Corruption II

It's funny, with a title like "Corruption" you'd think I'd be talking about the philosophical corruption of the soul or how the industry is corrupt or we're corrupting young girls by feeding them eating disorders.

Nope.

This is a followup to Corruption.

Opened up one of my full TIFFs with layers yesterday and found this:


It's supposed to look like this:


As usual the layers in this file are flattened (though they were not flattened when saved).

Oh and my flattened version of this file (also a TIFF) is also corrupted. It has nothing to do with the layers.

I haven't had this kind of file corruption since the original post. I previously suspected bad sectors on my SSD. Now I believe I have a better idea of what's going on.

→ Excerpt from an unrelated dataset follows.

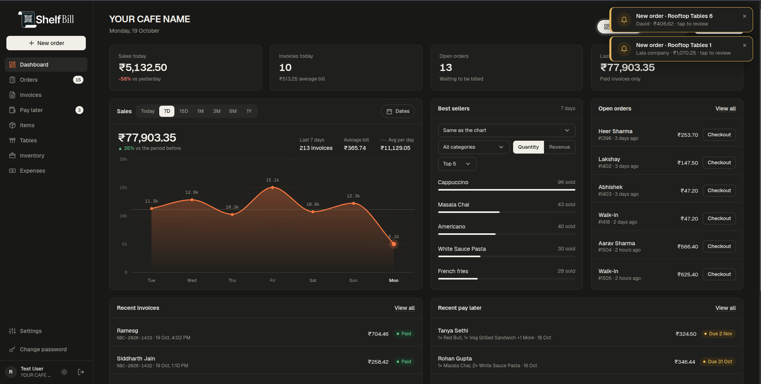The image size is (761, 384).
Task: Dismiss the Rooftop Tables 6 notification
Action: [745, 16]
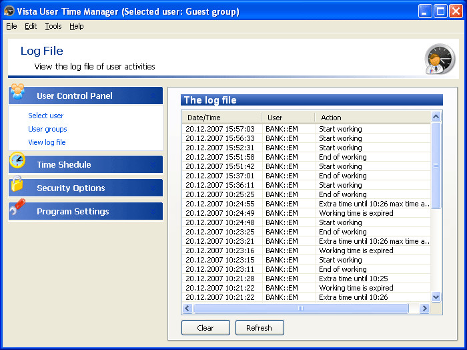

In each incidence of this type of file corruption, I had several open PS files. In each case I discovered this problem after moving from either my home office to the studio or vice versa. Photoshop is either not happy with sleeping on open files OR it's not happy with attaching different displays when there are open files. The odd color shifting seems like it might have something to do with color profile attachments. But it could be something else entirely.

The irony is I just recently stopped saving duplicates of the TIFFs (full-layered and flattened) to save time. But now I suspect that the duplicates would also be corrupted because I believe the corruption happens during the save. The strange thing is that immediately after saving the TIFF to Lr and exporting a web-sized JPEG to the desktop, the export file is intact revealing no cause for alarm. But now when I examine the same file in Lr, it reveals that it's corrupted. Exporting this file also reveals a corrupted export. Not sure why that is.

Without doing extensive tests on the situational variables involved, I don't think I'll be able to figure out exactly what causes the corruption. But I suspect there's something going on with Photoshop and its ability to render files correctly either after sleep/hibernating and/or when connecting different displays while files are open.